§ **EXTRACT TO READ**
+===+
No, because steaming results in perfectly cooked boiled eggs that practically peel themselves. Steaming water never touches the eggs and the salt stays in the pot, so it has no effect.

The high heat from steaming, or cooking in the Instant Pot, causes the membrane around the egg to coagulate quickly so it doesn't stick to the shell.


----------



## Just Cooking (Jun 11, 2018)

GotGarlic said:


> No, because steaming results in perfectly cooked boiled eggs that practically peel themselves. Steaming water never touches the eggs and the salt stays in the pot, so it has no effect.
> 
> *The high heat from steaming, or cooking in the Instant Pot, causes the membrane around the egg to coagulate quickly so it doesn't stick to the shell.*


 Thank you GG.. I didn't know why it works so well.. I've just found it to be simple and quick, with great consistency..



Good to know..  
Ross


----------



## msmofet (Jun 11, 2018)

+3 for the Instant Pot.


----------



## Just Cooking (Jun 11, 2018)

Coincidence? 



This just popped up on my FB feed..


How To Hard-Boil Eggs in the Instant Pot  


Ross


----------



## Cooking Goddess (Jun 11, 2018)

Just Cooking said:


> Coincidence?
> 
> 
> 
> ...


More likely Google is looking over your shoulder. 

We'll be watching something on TV, wonder something about what we're watching, and as soon as I start a Google search (s)he suggests *just the right link*. I take a call from a doctor with a particular specialty...and the next time I open the Tune-In radio app the ad is for alternates to colonoscopy.  Big Brother doesn't have to watch us - it  just needs to make friends with Google, Alexa, et al...


----------



## Just Cooking (Jun 11, 2018)

Cooking Goddess said:


> *More likely Google is looking over your shoulder. *
> 
> We'll be watching something on TV, wonder something about what we're watching, and as soon as I start a Google search (s)he suggests *just the right link*. I take a call from a doctor with a particular specialty...and the next time I open the Tune-In radio app the ad is for alternates to colonoscopy.  Big Brother doesn't have to watch us - it  just needs to make friends with Google, Alexa, et al...
+===+
§ **SOURCE DATA**
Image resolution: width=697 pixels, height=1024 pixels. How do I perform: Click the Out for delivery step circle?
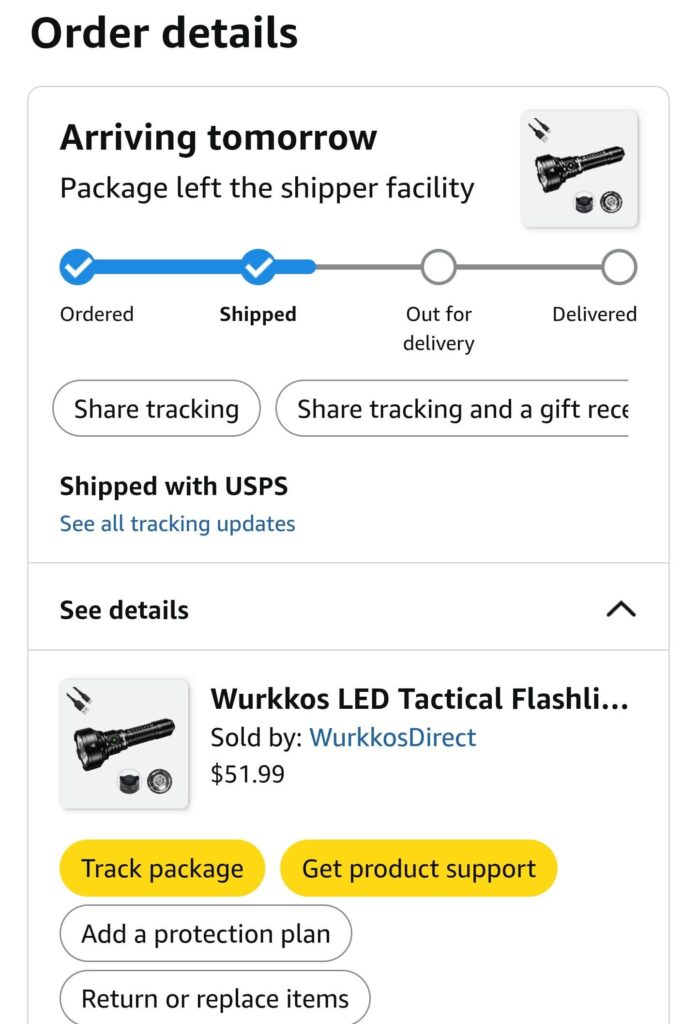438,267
+===+
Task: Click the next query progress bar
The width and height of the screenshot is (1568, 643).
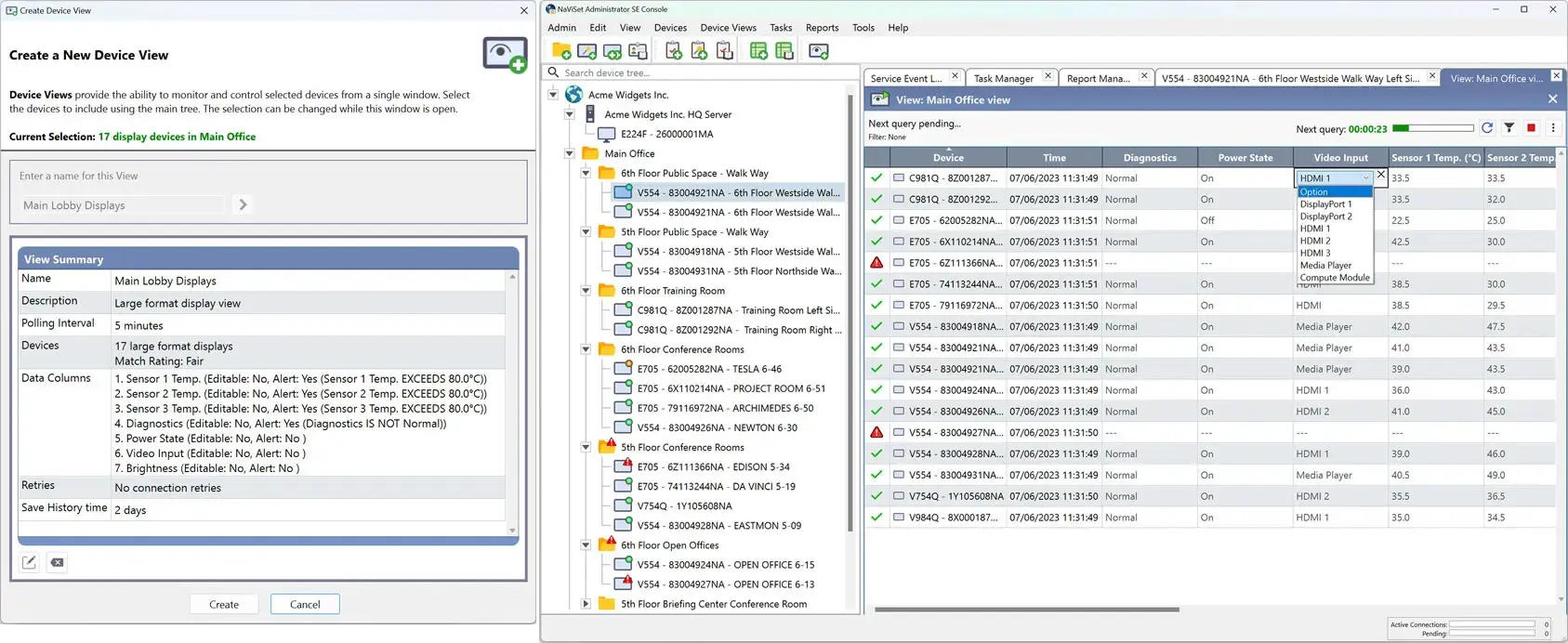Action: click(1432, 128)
+===+
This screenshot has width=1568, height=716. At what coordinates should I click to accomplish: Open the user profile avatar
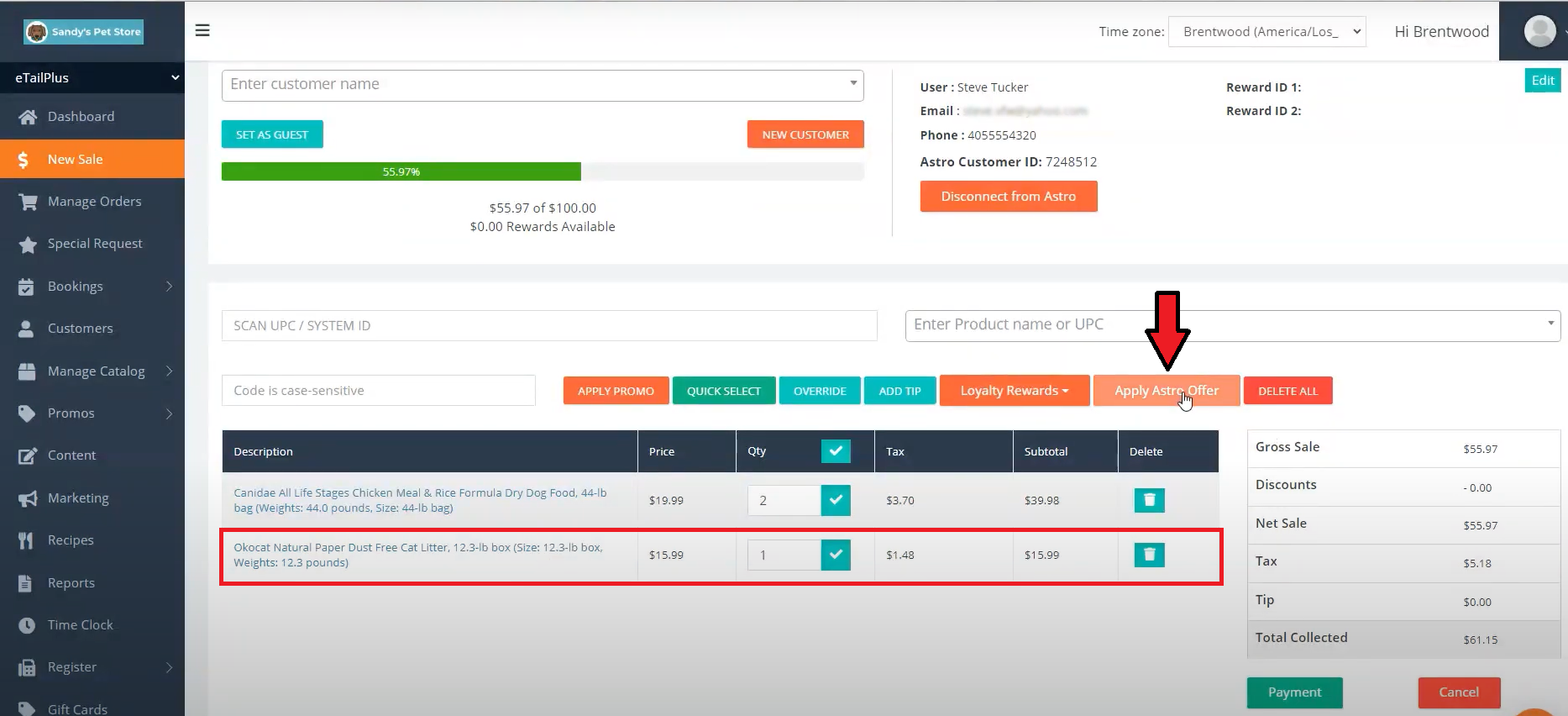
+===+
§ **DIRECTIONS**
**1.** Turn the lines in the records, from the line with "Task: Click the next query progress bar" to the line with "Action: click(1432, 128)", both ends included, into a numbered list with blank lines left out. Leave the pictures out of your answer.
**2.** Go on with the forum thread about steaming eggs from the point where it stops.
The records are unrelated to the forum thread above them.

§ **THE RESPONSES**
**1.**
1. Task: Click the next query progress bar
2. The width and height of the screenshot is (1568, 643).
3. Action: click(1432, 128)

**2.**
 If Ida knowed dat, Ida combed my hair..   
Ross


----------



## Cooking Goddess (Jun 11, 2018)

And don't forget to wash behind the ears.


----------



## Caslon (Jun 13, 2018)

The peeled eggs you buy at the supermarket sealed with nitrogen last over a month if unopened. I've stopped making hard boiled eggs. They are sold 2 or 6 eggs to a pack.

I predict that  soon  we'll be able to buy a storage pack system where nitrogen is added to a storage bag, thus extending the freshness of some fruits and vegetables.


----------



## Rascal (Jun 13, 2018)

I only buy free range.

Russ


----------



## Caslon (Jun 13, 2018)

Rascal said:


> I only buy free range.
> 
> Russ



Free range hard boiled eggs. Work with me here.


----------



## Katie H (Jun 13, 2018)

medtran49 said:


> I use a modified Julia Child technique.  Cover eggs with water, bring to a boil in a covered saucepan on high.  Immediately remove from heat, let stand for 10-12 minutes depending on how "hard boiled" you want them, drain and replace with cold tap water twice, let cool.  Perfect hard boiled eggs, no green rim every time.  You can also soft boil, timing starting at 6 minutes.
> 
> After cooling, drain water, shake, rattle and roll eggs in pan to crack shells, fill pan with water to cover, let stand for a few, then peel.  Comes off clean to nearly clean every time depending on age of egg.




Pretty much what I do and have never had a problem.


In fact, just cooked 2 eggs today for potato salad for tonight's meal.


----------



## msmofet (Jun 13, 2018)

When I do eggs on the stove - I cover cold eggs with cold water, add salt to pot and cover with lid. Bring to boil then lower to a simmer. Simmer for 7 minutes then turn heat off. Leave lid on and allow to sit 2 minutes. Drain and run under cold water. When cool enough to hold in palm of hand drain water and crack shells. Allow to sit in cold water for approximately 1/2 hour.


----------



## Caslon (Jun 13, 2018)

Sounds fool proof. The big obvious is not to make hb eggs with freshly bought eggs. I forget the science behind it. Something about the membrane.


----------



## Andy M. (Jun 14, 2018)

Caslon said:


> Sounds fool proof. The big obvious is not to make hb eggs with freshly bought eggs. I forget the science behind it. Something about the membrane.



Yes.  Fresh eggs have no space between the membrane and liquid. Older eggs lose moisture and this allows the membrane to loosen and makes the egg easier to peel.


----------



## Caslon (Jun 14, 2018)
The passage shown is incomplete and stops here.